Now sure, I can’t blame THE MCU itself for decisions the script writers made as there’s no reason they couldn’t have written it so that the movie started AFTER his house arrest (nor is there any reason for Hope and Hank to be on the run), but in trying to remind us of previous movies we already saw and the terrible decision of those films (does anyone actually KNOW what’s in the Sokovia Accords, or is this just gonna be a MacGuffin whenever they need to throw in some EXTRA conflict?) it loses a bit of its identity and feels like much more a compromise than it should have. Thor doesn’t have to worry about the Sokovia Accords! Neither does Black Panther! Heck, they didn’t even bring it up in Spider-Man, so why is Ant-Man getting stuck with this crappy story line in the middle of a movie that was plenty interesting without it!? Now we do get some solid gags from the house arrest story line mostly involving Luis and a giant ant which would be a shame if those moments had to go, but it never feels IMPORTANT the same way that finding Hope’s mother or figuring out what the Phasing Lady is after despite being a constant presence throughout the entire movie; like a Sword of Damocles the filmmakers WANT YOU TO KNOW IS THERE, but it’s made out of foam and probably isn’t as dangerous as they say it is. And let’s not forget that this setup basically puts our characters back at square one as they all hate each other now! Those hard fought character building moments in the first film? Yeah, let’s just forget about that and have them waste time building back up to where they were before! The sooner we freaking write our way out of the Sokovia Accords the better, which may be the ONLY thing that Infinity War could get right depending on how they plan to fix everything in part two. I want Ant-Man and The Wasp to be fighting bad guys and solving mysteries completely unfettered from unimportant busy bodies like Randall Park’s FBI agent; where they can spend more time on genuine threats that are engaging instead of merely inconvenient ones.
So now that I’ve gotten my ranting out of the way, can we just talk about how AWESOME this movie is!? As much as I can grumble about the setup which drags a good chunk of this movie down, the film is STILL an absolute blast to watch; especially seeing how Evangeline Lilly slips into the hero role with aplomb! The effects are better, the fight scenes are more interesting with lots of cool ideas throughout, and the Phasing Lady manages to be a good foil for the both of them even if she still suffers a bit from Marvel Villain syndrome. Heck, even the goofy joke villains led by Walton Goggins are a riot to watch as the guy’s naturally slimy charm fits well into the exaggerated atmosphere the film sets up. Now that said, despite the comedic villains, the copious size gags, and the return of Scott’s criminal buddies, the movie doesn’t really feel trivial or disposable. It’s a hard line to walk between a movie that plays itself up for laughs and one that has genuine heart to it which I think this movie manages to walk MOSTLY well. The key for all of this working is the trio of Scott, Hope, and Hank (and Luis to a certain extent) who may be stuck in wild goose chase between the Phasing Lady and the world’s most bumbling henchmen ever, but the stakes for them are very real which gives the film just enough dramatic weight so that it doesn’t turn into an outright farce. I mean I wouldn’t have MINDED if it was an outright farce considering how much I laughed in it, but it manages to balance its tone much better than Infinity War which went all in on grim defeat while this gives us a little bit of everything.
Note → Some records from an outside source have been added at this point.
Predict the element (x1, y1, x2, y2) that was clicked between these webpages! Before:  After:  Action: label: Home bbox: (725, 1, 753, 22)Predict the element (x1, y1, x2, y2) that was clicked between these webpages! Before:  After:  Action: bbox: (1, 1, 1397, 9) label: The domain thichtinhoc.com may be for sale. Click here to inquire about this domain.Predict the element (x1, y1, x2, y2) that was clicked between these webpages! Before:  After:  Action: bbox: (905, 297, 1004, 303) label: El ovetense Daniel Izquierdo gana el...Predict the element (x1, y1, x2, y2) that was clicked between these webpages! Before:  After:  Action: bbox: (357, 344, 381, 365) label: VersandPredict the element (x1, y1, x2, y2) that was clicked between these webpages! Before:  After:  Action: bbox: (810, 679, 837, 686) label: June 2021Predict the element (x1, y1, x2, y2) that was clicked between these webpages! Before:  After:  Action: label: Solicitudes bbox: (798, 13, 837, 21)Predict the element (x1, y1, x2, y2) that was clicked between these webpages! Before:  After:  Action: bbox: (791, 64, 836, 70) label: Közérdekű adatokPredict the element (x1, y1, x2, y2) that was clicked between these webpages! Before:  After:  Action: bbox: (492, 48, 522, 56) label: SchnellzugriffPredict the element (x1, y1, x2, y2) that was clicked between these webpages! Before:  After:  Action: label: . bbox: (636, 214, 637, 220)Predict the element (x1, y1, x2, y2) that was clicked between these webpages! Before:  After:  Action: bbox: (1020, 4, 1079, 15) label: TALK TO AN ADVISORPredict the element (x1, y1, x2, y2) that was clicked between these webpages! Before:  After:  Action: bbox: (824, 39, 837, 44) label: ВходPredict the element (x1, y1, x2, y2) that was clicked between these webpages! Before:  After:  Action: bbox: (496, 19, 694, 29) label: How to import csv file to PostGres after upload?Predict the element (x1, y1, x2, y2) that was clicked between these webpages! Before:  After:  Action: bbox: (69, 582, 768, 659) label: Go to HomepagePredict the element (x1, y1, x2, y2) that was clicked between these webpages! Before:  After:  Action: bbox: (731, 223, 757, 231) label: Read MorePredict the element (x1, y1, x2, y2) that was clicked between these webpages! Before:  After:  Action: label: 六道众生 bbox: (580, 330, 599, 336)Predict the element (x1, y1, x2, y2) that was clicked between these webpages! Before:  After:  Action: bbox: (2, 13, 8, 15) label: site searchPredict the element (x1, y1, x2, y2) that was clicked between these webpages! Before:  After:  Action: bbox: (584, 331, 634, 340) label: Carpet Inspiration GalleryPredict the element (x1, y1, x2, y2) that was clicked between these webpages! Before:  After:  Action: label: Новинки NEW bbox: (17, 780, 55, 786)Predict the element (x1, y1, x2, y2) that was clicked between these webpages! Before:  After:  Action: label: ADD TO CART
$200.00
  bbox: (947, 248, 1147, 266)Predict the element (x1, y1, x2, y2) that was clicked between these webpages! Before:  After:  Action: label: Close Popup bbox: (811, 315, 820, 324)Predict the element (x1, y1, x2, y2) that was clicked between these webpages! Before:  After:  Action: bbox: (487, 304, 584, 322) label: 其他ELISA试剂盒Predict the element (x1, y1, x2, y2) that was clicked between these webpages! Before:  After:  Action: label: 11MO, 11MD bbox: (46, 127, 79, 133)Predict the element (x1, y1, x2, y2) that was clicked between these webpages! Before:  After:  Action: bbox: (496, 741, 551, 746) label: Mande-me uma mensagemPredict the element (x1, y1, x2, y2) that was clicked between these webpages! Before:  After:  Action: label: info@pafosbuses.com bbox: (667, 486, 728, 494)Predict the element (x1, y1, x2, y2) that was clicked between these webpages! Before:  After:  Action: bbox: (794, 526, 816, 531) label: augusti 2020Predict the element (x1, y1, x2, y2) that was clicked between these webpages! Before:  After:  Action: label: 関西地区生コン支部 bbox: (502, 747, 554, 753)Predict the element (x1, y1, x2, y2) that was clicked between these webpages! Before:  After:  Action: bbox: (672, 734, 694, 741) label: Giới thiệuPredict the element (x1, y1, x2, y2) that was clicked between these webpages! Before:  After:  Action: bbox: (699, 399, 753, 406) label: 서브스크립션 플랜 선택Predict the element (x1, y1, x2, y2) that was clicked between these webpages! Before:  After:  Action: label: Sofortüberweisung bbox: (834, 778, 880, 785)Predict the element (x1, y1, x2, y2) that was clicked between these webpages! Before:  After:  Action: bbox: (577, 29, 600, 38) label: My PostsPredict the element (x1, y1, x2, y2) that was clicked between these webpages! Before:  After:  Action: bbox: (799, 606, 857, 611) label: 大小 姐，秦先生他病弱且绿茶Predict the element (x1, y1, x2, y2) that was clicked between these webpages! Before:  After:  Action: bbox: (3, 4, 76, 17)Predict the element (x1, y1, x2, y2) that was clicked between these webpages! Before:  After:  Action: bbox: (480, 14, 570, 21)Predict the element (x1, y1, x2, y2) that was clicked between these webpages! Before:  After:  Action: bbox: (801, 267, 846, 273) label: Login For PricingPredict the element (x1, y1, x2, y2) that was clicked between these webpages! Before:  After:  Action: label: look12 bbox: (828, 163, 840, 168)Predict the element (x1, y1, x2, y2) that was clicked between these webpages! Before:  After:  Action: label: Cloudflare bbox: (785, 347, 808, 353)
It also helps that they never run out of VERY cool things to do with the technology and the action scenes, while not the biggest, are some of the most interesting we’ve gotten out the MCU. A rather straightforward car chase is the big climatic action scene in here which for any other MCU movie would be around the mid-point to keep the pace up, but it doesn’t feel lesser to the other films because of it because of how ingeniously they integrate their powers into the action and how intentionally down scaled the movie is up to that point. Damon Lindelof (writer for Lost before moving on to features like Prometheus, Star Trek: Into Darkness, and World War Z) once said about writing modern blockbusters that if you spend more than a hundred million on a movie that you have to save the world. I think this is a bit of simplification (Pirates of the Caribbean: On Stranger Tides is STILL the most expensive movie ever made and doesn’t involve saving the world), but I think that pretty much describes Super Hero movies for the most part; even self-aware and irreverent diversions like Deadpool 2 or more intimate character pieces like Guardians of the Galaxy Vol 2 manage to find a way to SAVE THE WORLD because that’s what Super Heroes do. This movie and the first Ant-Man kind of broke the mold by not even bringing up “saving people” as an ultimate goal for the characters which allows their motivations and the stakes involved to feel that much more unique in the grand scheme of things for the MCU. Scott just wants to be there for his kid and help his friends out which is even more subdued of a motive than even Spider-Man who’s still in high school. That’s not to say that shoot for the moon spectacle isn’t a bad thing, but when it’s the only thing we get for a dozen movies in a row, it’s nice to have something that unwinds a bit and doesn’t take itself as seriously.
There are elements of this movie that feel needlessly tacked onto an already fantastic premise just to connect it that much more with the larger events of the MCU and the film suffers for it (and that’s not even getting into the direct Infinity War connection that happens right at the end during the mid-credits scene which ends this thing on a particularly sour note). Still, I would absolutely recommend this for anyone who feels they might be burnt out on Superhero movies; especially after Infinity War. It may not be the best that the MCU has to offer, but it’s the most straightforward and agreeable entry we’ve gotten since… well the last one, and there’s certainly a place for that in the grand scheme of things. If the MCU is going to continue to dominate the multiplex, it’s gonna need some low key fare to shake things up between the big event movies and the ways this updates the formula from the last film are very much welcome and make this one worth remembering even if it doesn’t have the lasting power of Black Panther or Guardians of the Galaxy Vol 2. Then again, if we could get all of them into one movie… wait, NO! THAT’S THE KIND OF MONKEY’S PAW WISH THAT GOT US INFINITY WAR!!